Top of EXCERPT TO READ

Defendants Christopher Burbank, Timothy Rankine and Matthew Collins, get up and head out of court after the prosecution and defense have both rested their cases in their trial being held in Pierce County Superior Court in Tacoma Wednesday, December 6, 2023. The jury has gone home and will be back in court Monday for closing arguments. The three Tacoma police officers stand trial for charges related to the March 2020 killing of Manny Ellis.
Ellen M. Banner
Pool Photo - The Seattle Times
Defendants Christopher Burbank, Timothy Rankine and Matthew Collins, get up and head out of court after the prosecution and defense have both rested their cases in their trial being held in Pierce County Superior Court in Tacoma Wednesday, December 6, 2023.

A jury found three Washington police officers not guilty Thursday in the March 2020 in-custody death of Manuel "Manny" Ellis in Tacoma after a historic monthslong trial and three days of jury deliberations.

Partners Matthew Collins and Christopher Burbank were acquitted of second-degree manslaughter for fighting Ellis into hogtie restraints using elbows, a neck hold and Taser shocks. Officer Timothy Rankine was acquitted of manslaughter for pressing down on Ellis’ back while restrained face down for several minutes and pleading that he couldn't breathe.

Collins and Burbank said Ellis, a 33-year-old Black man, threatened them before attacking their patrol car and resisting arrest with extreme strength. Their attorneys said then Ellis overdosed on methamphetamine. Prosecutors argued the patrol partners lied about Ellis attacking them to justify their actions and that the officers' restraint suffocated him.

The officers await a decision about their employment from Police Chief Avery Moore, who joined the department in January 2022. Internal investigations of the officers have been on hold during their criminal proceedings. Collins no longer lives in the state and Burbank's attorneys said he is unlikely to rejoin the department. Rankine's attorneys did not respond to questions. Moore's decision on whether the officers violated policy is expected within two weeks.

Collins and Rankine took the stand during the closing days of the trial, admitting to prosecutors that they spoke to Ellis after he repeatedly said he couldn’t breathe under the weight of officers. They also told the jury that Ellis was out of control and had to be restrained for his own safety.

Bottom of EXCERPT TO READ

**TASK REQUIREMENTS**:
• a. In the trial article, what charge were Matthew Collins and Christopher Burbank acquitted of?
• b. Decide whether each statement agrees with the trial article, answering yes or no and quoting the words that settle it: (i) The jury deliberated for three days. (ii) Police Chief Avery Moore joined the department in January 2020. (iii) Collins still lives in Washington.
• c. Carry the trial article forward from its last sentence.
The lines that follow are not needed for anything here.

Top of MATERIAL PROVIDED

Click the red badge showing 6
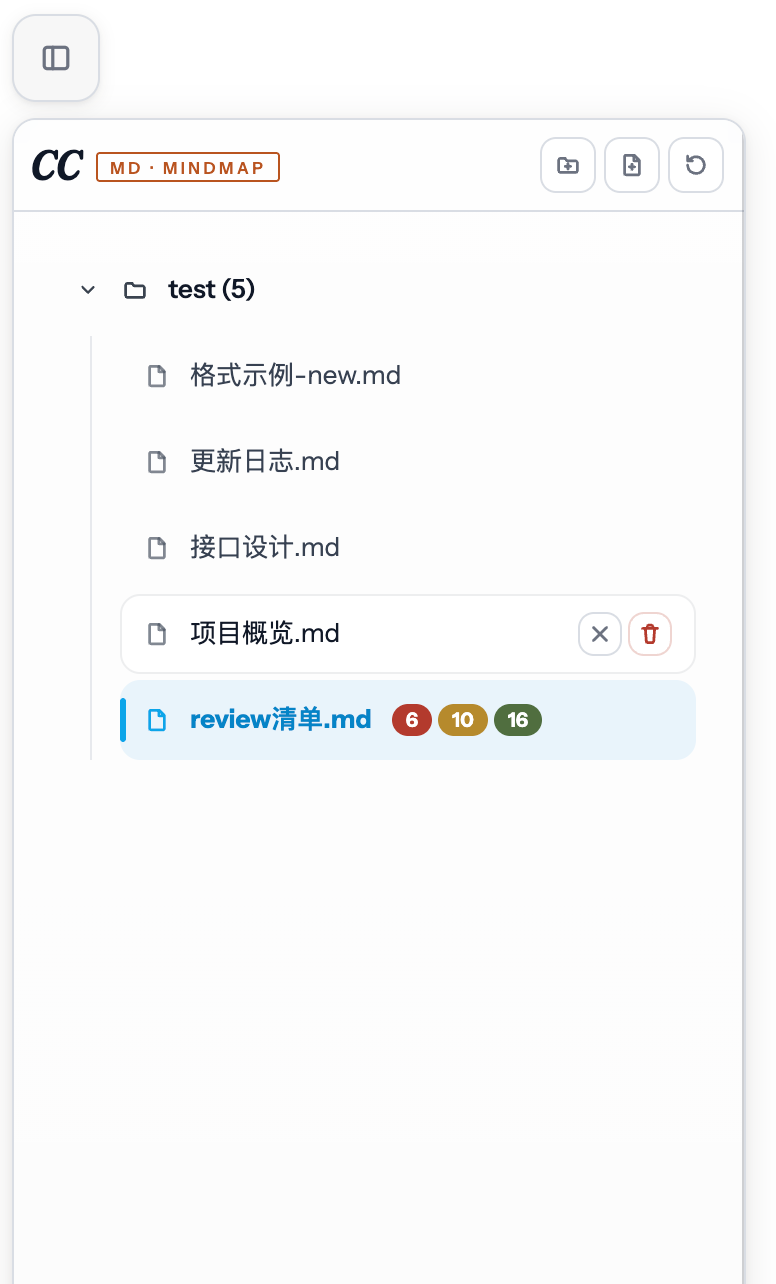The image size is (776, 1284). click(412, 720)
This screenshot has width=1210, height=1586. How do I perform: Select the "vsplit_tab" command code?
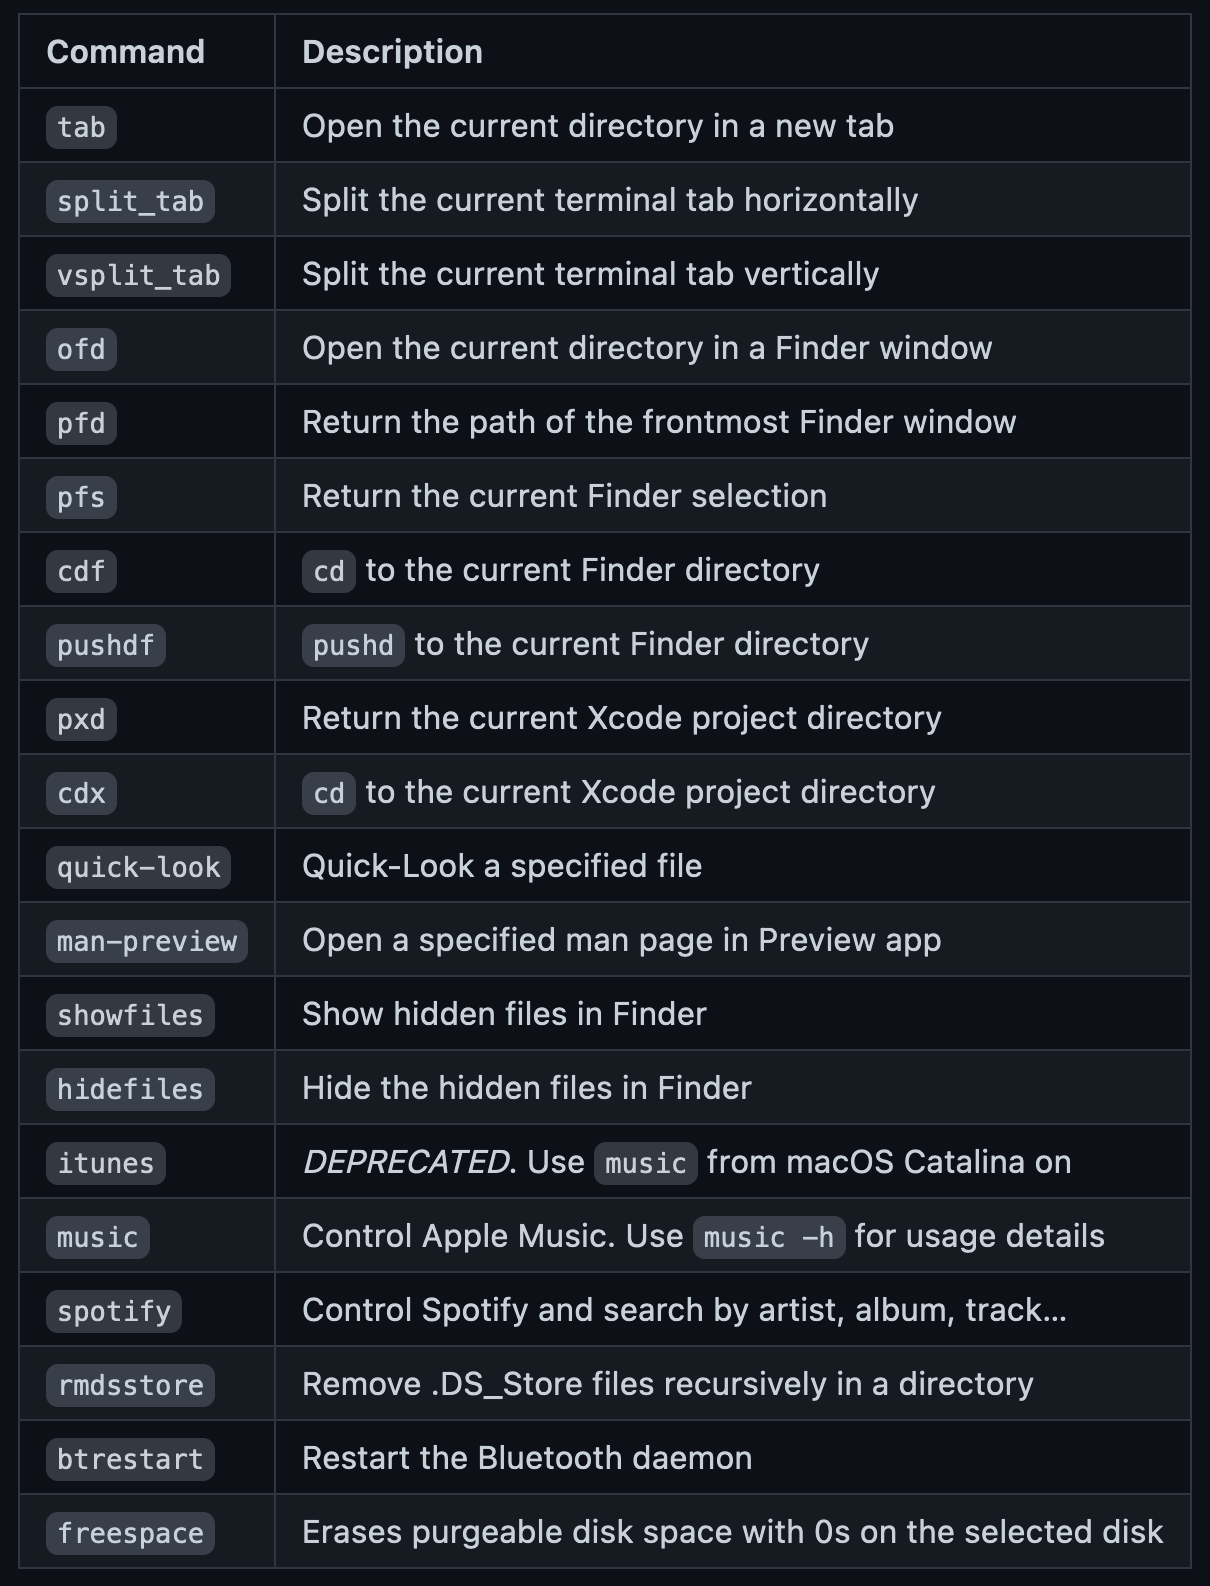pyautogui.click(x=138, y=275)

Bottom of MATERIAL PROVIDED

**SOLVED PROBLEMS**:
• a. Second-degree manslaughter.

• b.
(i) Yes: "three days of jury deliberations."
(ii) No: "who joined the department in January 2022."
(iii) No: "Collins no longer lives in the state."

• c.
“In this case, undoubtedly Manny was in the wrong, but at the end of the day, his mother lost a child and his sister lost a brother and that human life is a precious thing,” Collins said on the stand.

“And so, obviously, it's, you know, it's a weight we bear as police officers when we go out and we step into this stuff every single night. But it's the worst possible outcome.”

Rankine testified, “This whole incident was tragic. I don't think any of us sitting here thought he was gonna die that night. But it happened. On a personal level it completely changed my life.”

Burbank’s attorneys did not say why he declined to take the stand.

The jury was comprised of seven men and five women. Two people appeared to be Black, one person self-identified as multi-racial, and the other nine jurors appeared to be white. The professions represented on the jury included a business executive, a minister, an accountant, a doctor, a private school teacher, an electrician, a pharmacy technician and someone who works in aerospace.

As Judge Bryan Chushcoff finished reading the verdict, Ellis' family members and supporters quickly filed out of the courtroom while holding back tears. The officers celebrated with their attorneys, then hugged family and friends in the gallery.

In a brief statement following his office's first-ever trial of local police, state Attorney General Bob Ferguson thanked the jury and said his heart went out to the Ellis family.

After speaking with the jurors, the officers' attorneys told reporters that the jury was conflicted about expert medical testimony on Ellis' cause of death and that they had doubts about the credibility of three civilian eyewitnesses who disputed the officers' accounts of the incident.

"It's just a huge, huge sigh of relief," said Collins' attorney, Casey Arbenz. "What they've been through, not only the fact that they've been falsely charged with this horrible crime, but the way that they've been portrayed, and some of the things that have been said, by people in government, newspapers and such. It's just such a sigh of relief to know that the 12 people who actually heard the evidence said that they are not guilty, and they're not guilty of anything. So they're just thrilled. They just want to go home and hug their families."

Meanwhile, Ellis' family and supporters gathered for a vigil beside a multicolored mural of his face in Tacoma's Hilltop reading, "Justice for Manny."

"He had behaved in the most positive way a human being can by saying, 'I can't breathe, sir.' And even with all of that he doesn't achieve justice in this moment," said the family's attorney, James Bible, told KNKX.

Bible said his heart was broken for the Ellis family that he's gotten to know so well because they "worked so hard every day, for some modicum of justice, they trusted the system that had a belief that if we got into court, and the facts were told that some amount of justice would actually be achieved."

Shortly thereafter, the crowd began marching through the streets and briefly shut down an intersection.

Ellis' sister, Monet Carter-Mixon pulled construction materials into the street herself, imploring motorists to either join the protest or turn around. "They're guilty," she told the crowd.

"Do you see us crying? We know that they're guilty. We knew that they were guilty," said Jaleesa Trapp, another member of the Tacoma Action Collective.

“We are sick of this!" shouted Tacoma City Council member-elect and community organizer Jamika Scott. "We're sick of this! And if you're sick of seeing us, do better!”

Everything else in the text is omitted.